RECORD EXCERPTS:

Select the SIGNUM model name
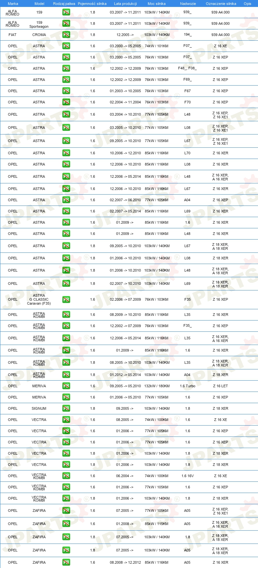This screenshot has height=568, width=258. point(39,408)
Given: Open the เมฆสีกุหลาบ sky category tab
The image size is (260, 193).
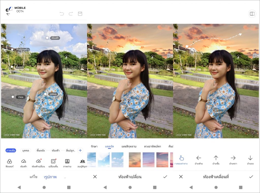Looking at the screenshot, I should pos(129,147).
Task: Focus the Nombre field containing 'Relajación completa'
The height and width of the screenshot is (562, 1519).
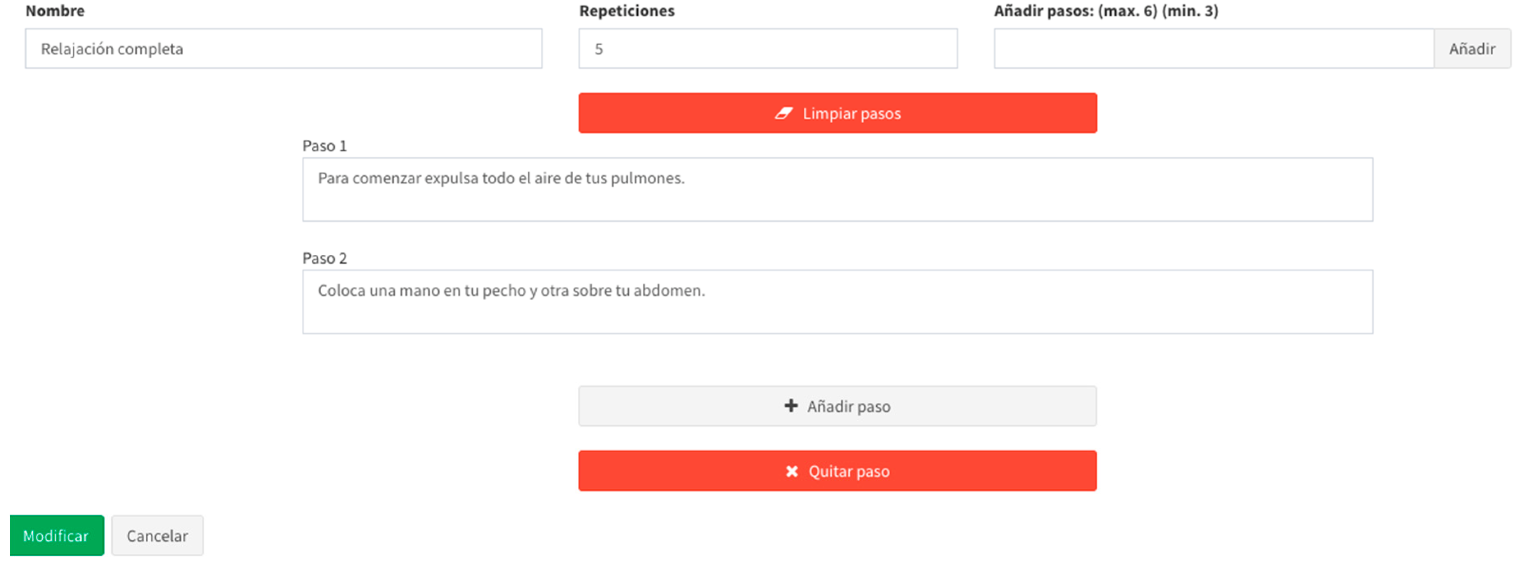Action: tap(283, 49)
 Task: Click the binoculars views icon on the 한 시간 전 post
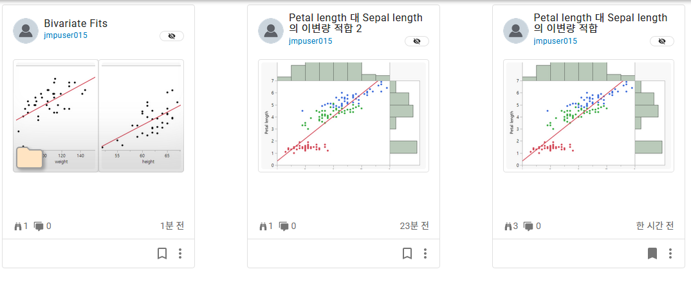point(508,226)
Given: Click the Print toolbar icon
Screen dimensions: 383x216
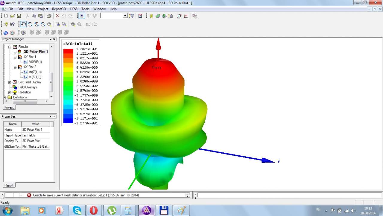Looking at the screenshot, I should click(x=49, y=16).

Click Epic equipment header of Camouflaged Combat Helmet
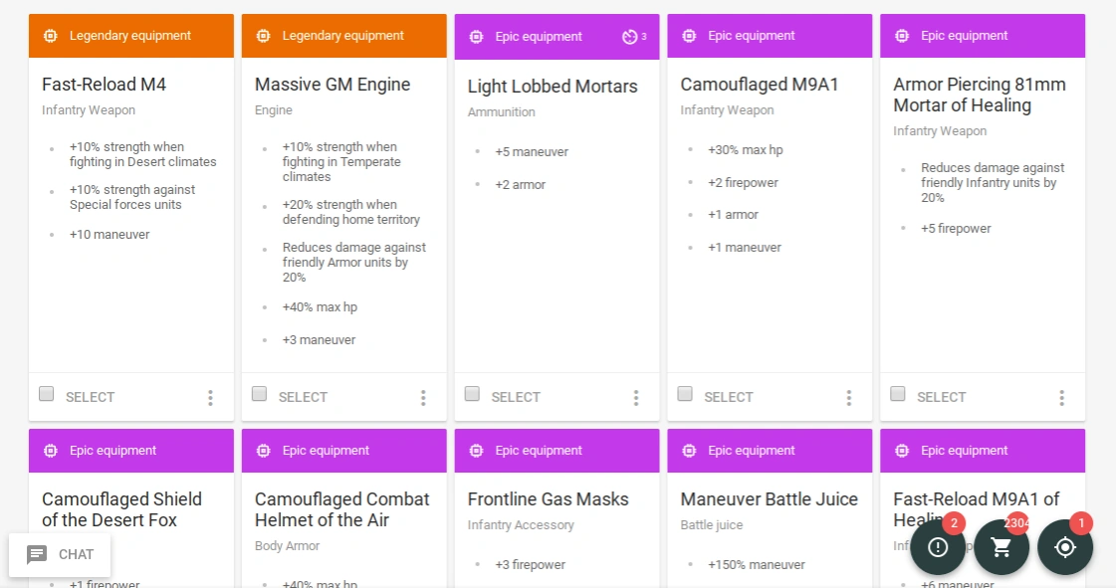click(x=343, y=451)
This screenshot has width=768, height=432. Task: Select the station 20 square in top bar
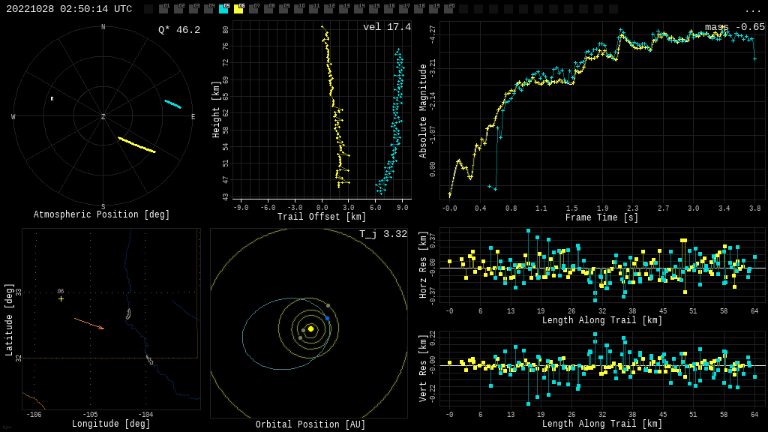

EXERCISE:
Reproduce all of the data above line for line, without alteration, and omit the pictures from your reproduction.

FINAL RESULT:
Select the SIGNUM model name
This screenshot has height=568, width=258. point(39,408)
Given: Open the เมฆสีกุหลาบ sky category tab
The image size is (260, 193).
Looking at the screenshot, I should pos(129,147).
Task: Focus the Nombre field containing 'Relajación completa'
The height and width of the screenshot is (562, 1519).
Action: tap(283, 49)
 Task: Click the binoculars views icon on the 한 시간 전 post
point(508,226)
Given: Click the Print toolbar icon
Screen dimensions: 383x216
Looking at the screenshot, I should click(x=49, y=16).

Click Epic equipment header of Camouflaged Combat Helmet
click(x=343, y=451)
This screenshot has width=768, height=432. Task: Select the station 20 square in top bar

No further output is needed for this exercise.